Furthermore, there will be policy questions that a new constitution cannot solve. Most notably, Chile (and its Latin American counterparts) struggle with a sovereign payment plan for social programs. The upper end of the Chilean personal income tax rate is 35% with President Sebastián Piñera suggesting the country can increase the tax rates on the rich. But those tax hike advocates should take note how high taxes in Argentina, including the wealth tax, did not cover for exorbitant spending and borrowing. Downward spirals of borrowing and spending have also plagued Ecuador, which is another country in an election year who also had to restructure its debt last year. Talks of closing tax loopholes make logical sense and play well in political theatre but will never cover for excessive spending.
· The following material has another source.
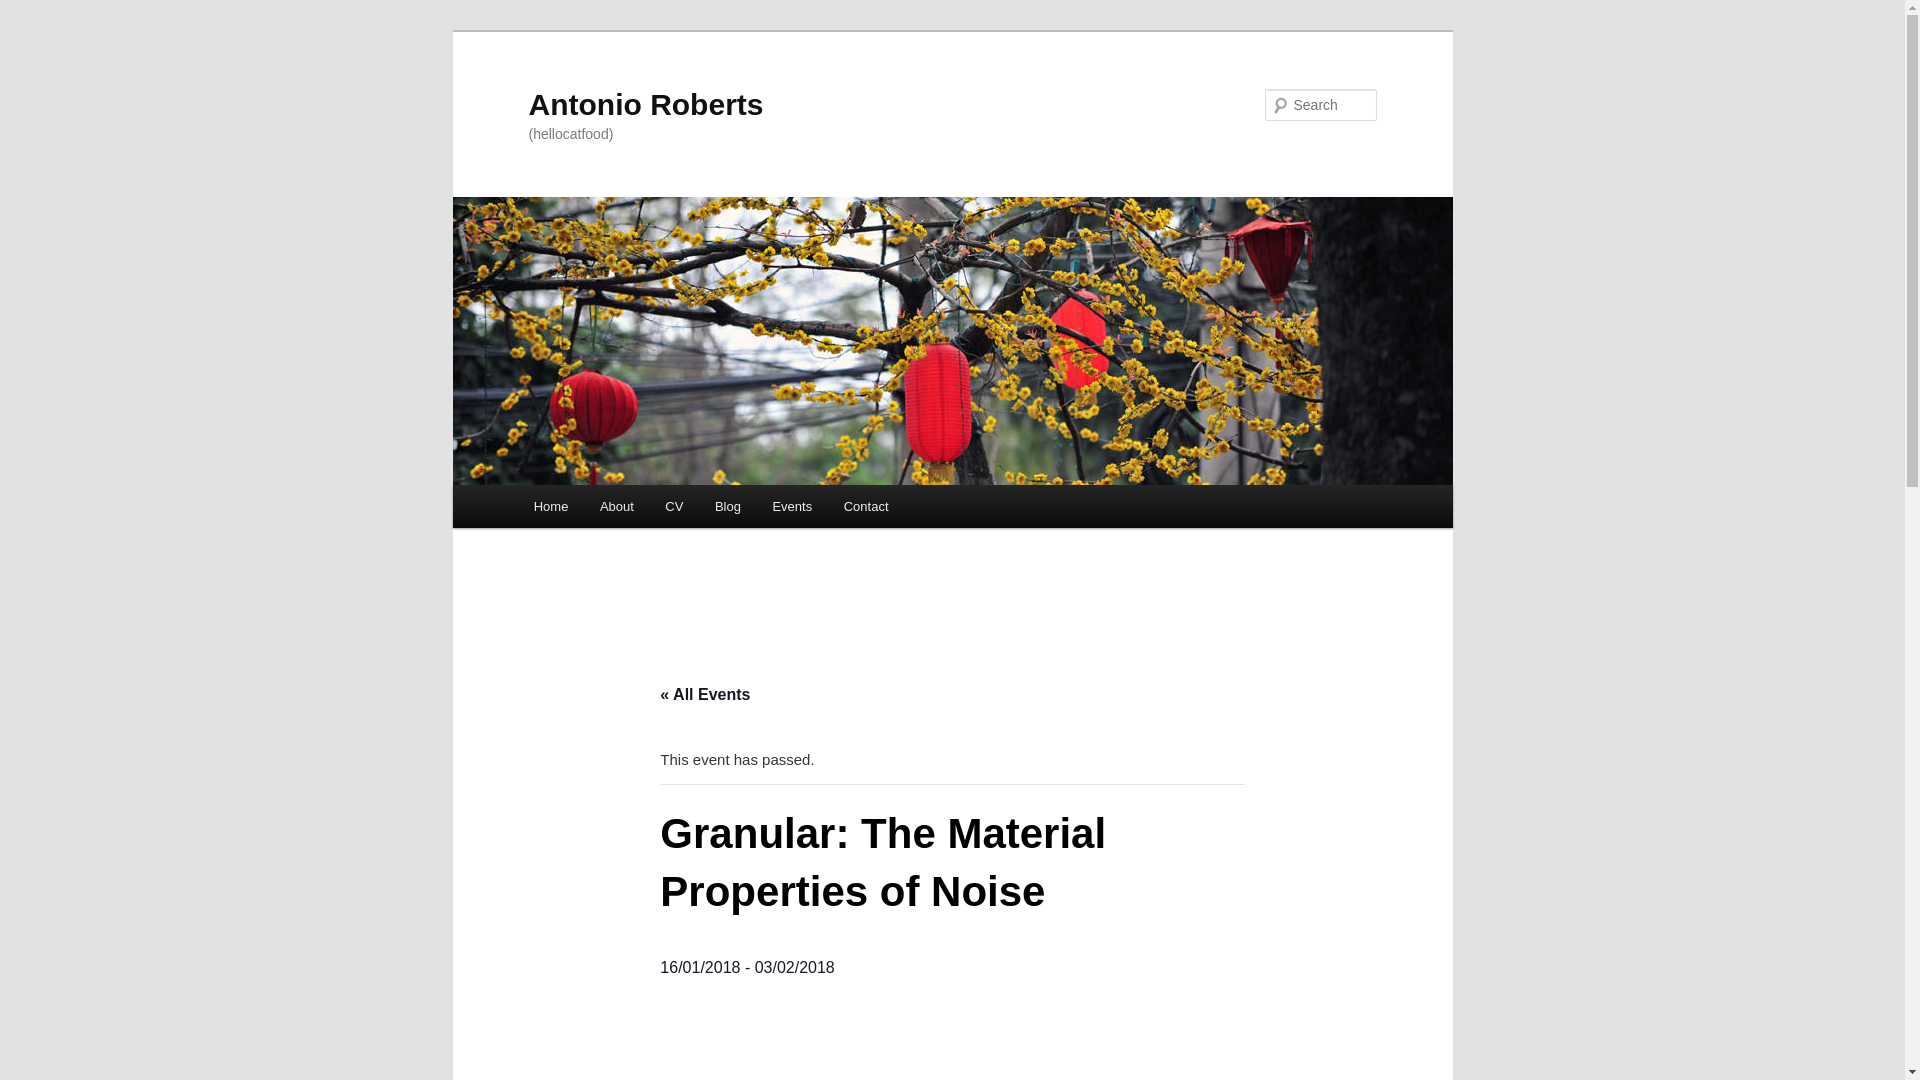 This screenshot has width=1920, height=1080. What do you see at coordinates (866, 506) in the screenshot?
I see `Contact` at bounding box center [866, 506].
At the end of the day, as the proponents and skeptics alike work to rewrite the Chilean Constitution — or more appropriately underwrite a new “social contract” — copying and pasting the Nordic model would not provide the appropriate appreciation for the history of the Nordic countries and Chile. Winston Churchill once wrote, “Those that fail to learn from history are doomed to repeat it.” Lessons from the past may not ward off mistakes and failures, but they surely can provide insights into the present and possibly the future. In other words, the impulsive desire to scrap all that has been instrumental to Chile’s economic (and social) successes (in an economically complicated region) should succumb to the more rational approach to examine, evaluate, and then change where appropriate and necessary. There is a reason most great artists or athletes have reporters asking if they are a replica of the last great artist or athlete only to have that great talent remind such reporter that he or she studied previous greats and adopted certain skills and habits where appropriate. Chile should take the same approach on its way to its own version of greatness.